A preocupação com a defesa dos Direitos Humanos em determinados países que acolhem uma prova do calendário da Fórmula 1 pode levar o promotor do campeonato mundial a cancelar o Grande Prémio, avisou Stefano Domenicali em entrevista à Sky.
A Fórmula 1 toma posições ambíguas quando defende algumas causas publicamente e depois promove corridas em países acusados por organizações internacionais de atentarem contra os Direitos Humanos, como o Catar ou a Arábia Saudita. Acusados muitas vezes de fechar os olhos por causa de uma série de fatores, Stefano Domenicali salientou durante a entrevista com Martin Brundle que a Fórmula 1 se preocupa bastante com este assunto.
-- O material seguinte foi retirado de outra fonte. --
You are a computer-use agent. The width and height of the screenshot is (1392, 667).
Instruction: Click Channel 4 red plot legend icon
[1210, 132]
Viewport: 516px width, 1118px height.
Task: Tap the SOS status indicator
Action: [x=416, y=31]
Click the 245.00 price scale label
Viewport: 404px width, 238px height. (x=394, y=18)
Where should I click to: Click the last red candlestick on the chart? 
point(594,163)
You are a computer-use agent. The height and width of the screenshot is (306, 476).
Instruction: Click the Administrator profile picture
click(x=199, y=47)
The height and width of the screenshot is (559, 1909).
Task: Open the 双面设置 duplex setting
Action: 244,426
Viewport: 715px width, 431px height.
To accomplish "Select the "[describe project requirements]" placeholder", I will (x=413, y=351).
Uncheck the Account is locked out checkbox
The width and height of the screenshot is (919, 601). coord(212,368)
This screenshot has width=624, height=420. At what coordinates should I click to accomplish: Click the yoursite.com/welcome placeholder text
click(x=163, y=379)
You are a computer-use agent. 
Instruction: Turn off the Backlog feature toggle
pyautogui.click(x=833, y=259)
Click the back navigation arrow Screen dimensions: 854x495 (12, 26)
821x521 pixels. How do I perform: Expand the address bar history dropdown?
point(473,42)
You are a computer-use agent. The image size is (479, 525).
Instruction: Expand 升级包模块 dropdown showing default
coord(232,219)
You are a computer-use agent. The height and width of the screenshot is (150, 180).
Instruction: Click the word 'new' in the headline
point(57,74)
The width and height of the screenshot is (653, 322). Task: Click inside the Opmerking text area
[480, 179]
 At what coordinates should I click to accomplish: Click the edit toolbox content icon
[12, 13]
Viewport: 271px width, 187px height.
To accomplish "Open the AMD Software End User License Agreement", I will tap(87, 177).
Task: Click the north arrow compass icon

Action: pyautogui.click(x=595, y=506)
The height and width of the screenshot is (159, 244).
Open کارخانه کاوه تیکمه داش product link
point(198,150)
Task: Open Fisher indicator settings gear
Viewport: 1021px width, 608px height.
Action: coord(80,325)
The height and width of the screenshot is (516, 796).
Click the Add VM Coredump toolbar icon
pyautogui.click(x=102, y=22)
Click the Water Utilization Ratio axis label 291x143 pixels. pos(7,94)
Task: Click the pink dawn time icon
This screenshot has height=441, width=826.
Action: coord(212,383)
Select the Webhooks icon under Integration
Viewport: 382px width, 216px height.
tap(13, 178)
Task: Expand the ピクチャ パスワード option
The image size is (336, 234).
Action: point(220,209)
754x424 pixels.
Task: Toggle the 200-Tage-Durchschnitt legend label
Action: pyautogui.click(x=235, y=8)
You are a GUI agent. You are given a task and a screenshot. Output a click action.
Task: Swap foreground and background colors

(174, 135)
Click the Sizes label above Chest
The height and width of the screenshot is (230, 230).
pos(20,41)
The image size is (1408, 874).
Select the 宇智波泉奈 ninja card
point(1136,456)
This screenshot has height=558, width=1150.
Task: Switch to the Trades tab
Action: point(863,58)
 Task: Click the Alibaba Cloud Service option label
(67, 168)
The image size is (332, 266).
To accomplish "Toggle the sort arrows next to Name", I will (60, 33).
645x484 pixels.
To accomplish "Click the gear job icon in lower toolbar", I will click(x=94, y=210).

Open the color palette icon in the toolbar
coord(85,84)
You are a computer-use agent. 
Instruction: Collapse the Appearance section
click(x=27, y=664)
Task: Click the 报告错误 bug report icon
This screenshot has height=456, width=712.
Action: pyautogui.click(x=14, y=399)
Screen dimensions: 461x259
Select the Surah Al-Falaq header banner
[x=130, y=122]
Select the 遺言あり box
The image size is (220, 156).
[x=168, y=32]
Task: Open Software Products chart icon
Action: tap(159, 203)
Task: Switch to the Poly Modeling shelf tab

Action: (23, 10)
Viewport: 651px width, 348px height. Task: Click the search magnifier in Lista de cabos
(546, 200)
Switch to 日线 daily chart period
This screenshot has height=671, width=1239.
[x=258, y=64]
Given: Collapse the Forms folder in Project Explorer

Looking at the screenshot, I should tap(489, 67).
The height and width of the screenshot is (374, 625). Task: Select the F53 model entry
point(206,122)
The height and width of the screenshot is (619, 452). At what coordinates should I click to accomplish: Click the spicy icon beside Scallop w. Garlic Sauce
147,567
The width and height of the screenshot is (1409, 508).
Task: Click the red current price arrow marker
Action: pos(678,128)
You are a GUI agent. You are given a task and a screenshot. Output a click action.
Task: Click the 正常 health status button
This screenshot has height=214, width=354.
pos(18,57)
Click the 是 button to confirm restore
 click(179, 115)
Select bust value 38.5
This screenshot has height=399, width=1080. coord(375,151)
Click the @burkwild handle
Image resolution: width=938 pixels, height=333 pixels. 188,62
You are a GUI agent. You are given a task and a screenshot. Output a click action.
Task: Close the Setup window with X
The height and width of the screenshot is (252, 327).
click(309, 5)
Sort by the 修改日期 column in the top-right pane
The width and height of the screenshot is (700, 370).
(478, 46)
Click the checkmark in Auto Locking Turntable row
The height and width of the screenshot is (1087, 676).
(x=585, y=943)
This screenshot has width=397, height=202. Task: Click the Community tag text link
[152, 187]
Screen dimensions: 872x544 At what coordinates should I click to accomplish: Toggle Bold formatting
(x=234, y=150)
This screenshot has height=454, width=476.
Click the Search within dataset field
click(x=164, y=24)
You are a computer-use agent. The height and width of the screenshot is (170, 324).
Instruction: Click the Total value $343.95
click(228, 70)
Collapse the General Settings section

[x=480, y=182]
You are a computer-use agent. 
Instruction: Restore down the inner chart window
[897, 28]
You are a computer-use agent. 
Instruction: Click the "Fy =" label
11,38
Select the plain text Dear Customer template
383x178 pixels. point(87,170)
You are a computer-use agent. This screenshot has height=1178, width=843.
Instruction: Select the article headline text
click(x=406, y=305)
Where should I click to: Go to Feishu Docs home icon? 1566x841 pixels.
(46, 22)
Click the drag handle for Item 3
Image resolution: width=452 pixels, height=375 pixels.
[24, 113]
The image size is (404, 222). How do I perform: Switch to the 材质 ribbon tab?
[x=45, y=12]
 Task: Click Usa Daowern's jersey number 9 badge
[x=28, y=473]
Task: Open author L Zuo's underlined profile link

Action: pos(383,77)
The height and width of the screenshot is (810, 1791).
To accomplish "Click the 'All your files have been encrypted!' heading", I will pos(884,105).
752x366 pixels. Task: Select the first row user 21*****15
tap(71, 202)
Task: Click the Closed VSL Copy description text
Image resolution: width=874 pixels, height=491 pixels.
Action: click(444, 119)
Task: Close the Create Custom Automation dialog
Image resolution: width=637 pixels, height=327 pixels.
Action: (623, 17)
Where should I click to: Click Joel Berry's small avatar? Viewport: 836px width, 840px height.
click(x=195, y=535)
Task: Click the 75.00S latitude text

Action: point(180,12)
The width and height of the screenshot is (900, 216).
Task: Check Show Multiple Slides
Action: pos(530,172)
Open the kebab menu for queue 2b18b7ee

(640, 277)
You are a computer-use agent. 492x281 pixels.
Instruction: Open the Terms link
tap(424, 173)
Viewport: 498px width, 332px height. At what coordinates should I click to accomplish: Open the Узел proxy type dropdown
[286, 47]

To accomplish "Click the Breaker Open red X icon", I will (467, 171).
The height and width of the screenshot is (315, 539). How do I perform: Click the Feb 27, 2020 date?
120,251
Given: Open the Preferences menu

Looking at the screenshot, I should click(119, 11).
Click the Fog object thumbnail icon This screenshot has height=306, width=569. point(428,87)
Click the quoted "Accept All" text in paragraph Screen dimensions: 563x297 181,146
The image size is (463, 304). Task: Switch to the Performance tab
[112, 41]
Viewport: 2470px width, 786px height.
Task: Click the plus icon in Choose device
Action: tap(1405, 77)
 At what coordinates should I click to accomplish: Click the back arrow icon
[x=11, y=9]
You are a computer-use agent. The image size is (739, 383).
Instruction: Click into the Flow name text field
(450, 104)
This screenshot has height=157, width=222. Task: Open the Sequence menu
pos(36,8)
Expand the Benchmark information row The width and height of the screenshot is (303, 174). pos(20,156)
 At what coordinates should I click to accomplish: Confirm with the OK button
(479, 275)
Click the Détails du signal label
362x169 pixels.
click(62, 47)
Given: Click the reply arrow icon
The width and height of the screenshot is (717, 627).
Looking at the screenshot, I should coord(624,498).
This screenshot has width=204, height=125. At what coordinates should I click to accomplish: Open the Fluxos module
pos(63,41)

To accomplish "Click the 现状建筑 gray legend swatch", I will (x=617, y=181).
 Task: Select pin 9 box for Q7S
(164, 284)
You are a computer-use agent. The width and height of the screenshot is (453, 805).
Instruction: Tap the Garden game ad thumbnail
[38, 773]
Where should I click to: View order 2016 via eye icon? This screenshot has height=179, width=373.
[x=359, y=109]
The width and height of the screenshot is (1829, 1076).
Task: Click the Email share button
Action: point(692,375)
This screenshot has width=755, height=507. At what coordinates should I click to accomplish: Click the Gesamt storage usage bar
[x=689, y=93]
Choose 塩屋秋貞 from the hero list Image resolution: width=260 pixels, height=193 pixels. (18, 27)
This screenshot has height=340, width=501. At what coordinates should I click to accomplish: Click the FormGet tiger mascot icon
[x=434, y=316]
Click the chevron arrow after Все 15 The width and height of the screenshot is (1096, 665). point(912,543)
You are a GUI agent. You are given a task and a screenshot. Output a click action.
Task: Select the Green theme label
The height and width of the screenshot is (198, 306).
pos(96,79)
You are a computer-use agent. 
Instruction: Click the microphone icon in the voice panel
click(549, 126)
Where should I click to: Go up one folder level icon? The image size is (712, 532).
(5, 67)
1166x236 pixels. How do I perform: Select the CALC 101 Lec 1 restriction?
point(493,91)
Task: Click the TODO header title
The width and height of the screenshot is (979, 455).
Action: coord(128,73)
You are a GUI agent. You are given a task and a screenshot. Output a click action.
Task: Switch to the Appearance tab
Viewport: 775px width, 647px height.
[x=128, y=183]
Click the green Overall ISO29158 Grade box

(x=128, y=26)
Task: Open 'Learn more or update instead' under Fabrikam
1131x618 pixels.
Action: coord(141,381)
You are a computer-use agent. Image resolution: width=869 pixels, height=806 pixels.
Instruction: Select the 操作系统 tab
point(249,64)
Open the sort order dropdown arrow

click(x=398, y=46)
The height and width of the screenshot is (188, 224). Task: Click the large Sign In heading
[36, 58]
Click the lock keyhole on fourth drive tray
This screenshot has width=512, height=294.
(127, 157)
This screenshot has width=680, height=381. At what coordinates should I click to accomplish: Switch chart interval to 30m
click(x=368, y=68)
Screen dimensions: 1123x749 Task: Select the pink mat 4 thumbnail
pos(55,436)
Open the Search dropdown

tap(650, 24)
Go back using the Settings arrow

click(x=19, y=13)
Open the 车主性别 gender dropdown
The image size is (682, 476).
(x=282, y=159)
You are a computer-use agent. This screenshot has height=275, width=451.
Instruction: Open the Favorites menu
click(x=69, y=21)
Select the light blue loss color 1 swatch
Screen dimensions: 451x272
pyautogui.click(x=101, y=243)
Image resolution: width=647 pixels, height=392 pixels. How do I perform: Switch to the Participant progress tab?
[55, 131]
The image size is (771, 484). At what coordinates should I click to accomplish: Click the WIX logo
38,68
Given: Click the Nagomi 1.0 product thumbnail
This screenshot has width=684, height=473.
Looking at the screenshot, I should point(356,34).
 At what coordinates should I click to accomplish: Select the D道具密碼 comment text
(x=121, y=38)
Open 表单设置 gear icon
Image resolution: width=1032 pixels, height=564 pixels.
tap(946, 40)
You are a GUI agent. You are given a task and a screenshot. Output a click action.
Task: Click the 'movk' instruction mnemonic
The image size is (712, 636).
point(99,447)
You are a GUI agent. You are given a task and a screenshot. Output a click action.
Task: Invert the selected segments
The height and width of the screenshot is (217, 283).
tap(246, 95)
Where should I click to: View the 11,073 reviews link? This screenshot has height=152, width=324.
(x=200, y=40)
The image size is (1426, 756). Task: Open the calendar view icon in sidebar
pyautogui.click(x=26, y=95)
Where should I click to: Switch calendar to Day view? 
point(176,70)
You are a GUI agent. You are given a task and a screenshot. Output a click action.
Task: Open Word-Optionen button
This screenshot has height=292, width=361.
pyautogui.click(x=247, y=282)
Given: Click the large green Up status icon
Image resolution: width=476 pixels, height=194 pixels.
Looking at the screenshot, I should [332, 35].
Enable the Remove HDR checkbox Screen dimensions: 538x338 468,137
“Temos também nos nossos contratos, artigos muito claros que se virmos algo que não vai na direção certa, temos imediatamente o benefício de parar a nossa relação”, explicou Dominicali. “Há auditores independentes que estão a seguir isso”. Ainda assim, Domenicali salienta que a competição pode provocar uma mudança positiva sobre alguns temas. “Acredito, mais uma vez, que somos muito mais poderosos se formos para lugares onde estão a mostrar verdadeira vontade de mudar e os holofotes da Fórmula 1 ajudarão a velocidade da mudança a ser mais rápida”.
Este tema tinha sido já abordado, de certa forma, pelo Presidente da FIA Mohammed ben Sulayem que refutou em janeiro as acusações de de ‘sportwashing’ por parte da Arábia Saudita.
Recordamos também que Domenicali, noutra entrevista ao The Guardian e como tínhamos dado conta antes, colocou-se ao lado dos pilotos na recente divergência com a FIA sobre o controlo do discurso político dos protagonistas, afirmando que a “F1 nunca vai amordaçar ninguém”.